### SOURCE INFORMATION
----
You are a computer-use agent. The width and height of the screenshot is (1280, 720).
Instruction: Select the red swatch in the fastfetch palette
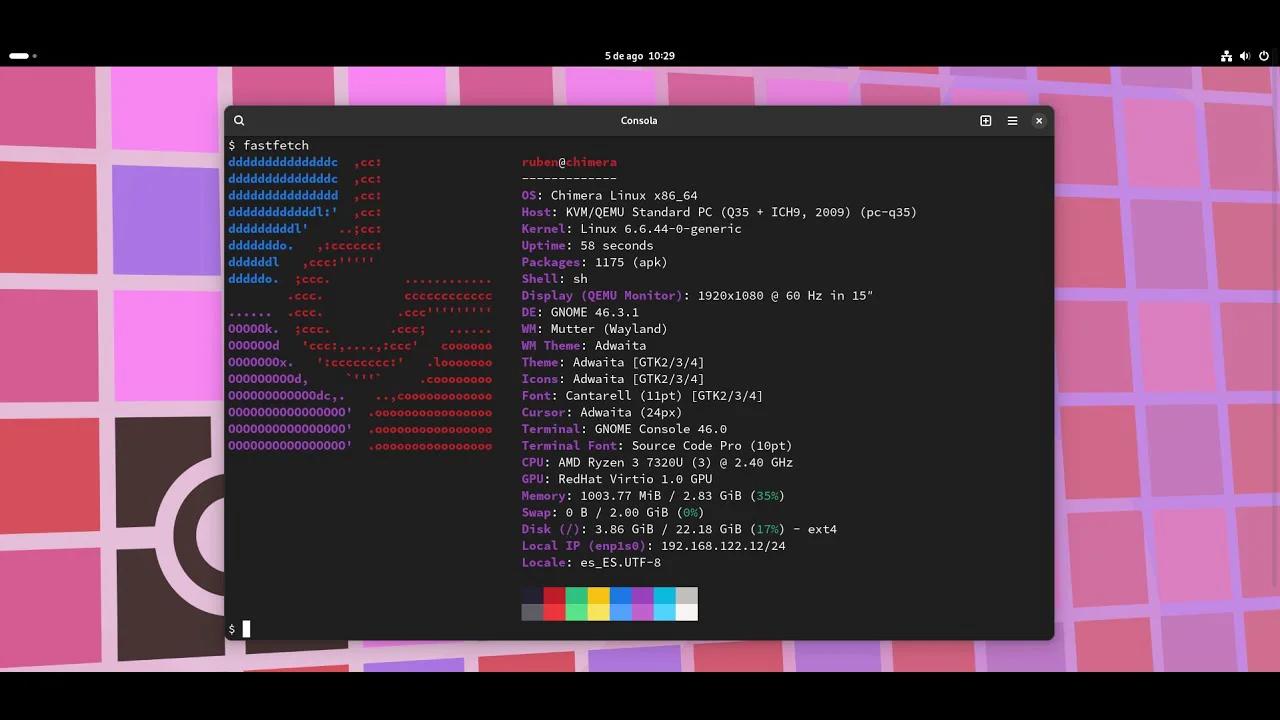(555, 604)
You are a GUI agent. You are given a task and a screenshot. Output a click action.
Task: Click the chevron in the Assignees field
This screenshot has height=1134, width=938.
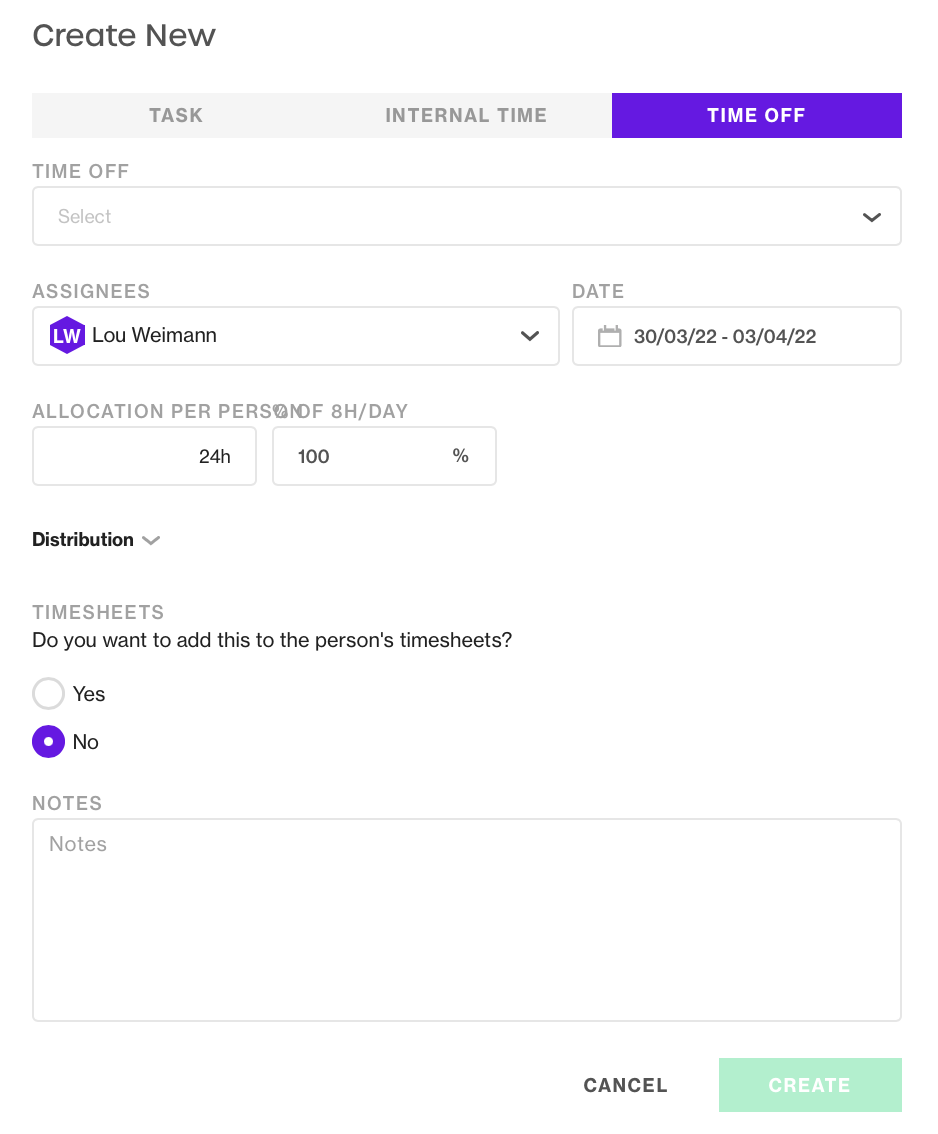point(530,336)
----
### EXERCISE DIRECTIONS
Each record is to be restated word for word; no picture goes in.

### ANSWER TO THE EXERCISE
You are a computer-use agent. The width and height of the screenshot is (1280, 720).
Instruction: Select the red swatch in the fastfetch palette
(555, 604)
You are a GUI agent. You are given a task and a screenshot. Output a click action.
Task: Click the chevron in the Assignees field
This screenshot has height=1134, width=938.
point(530,336)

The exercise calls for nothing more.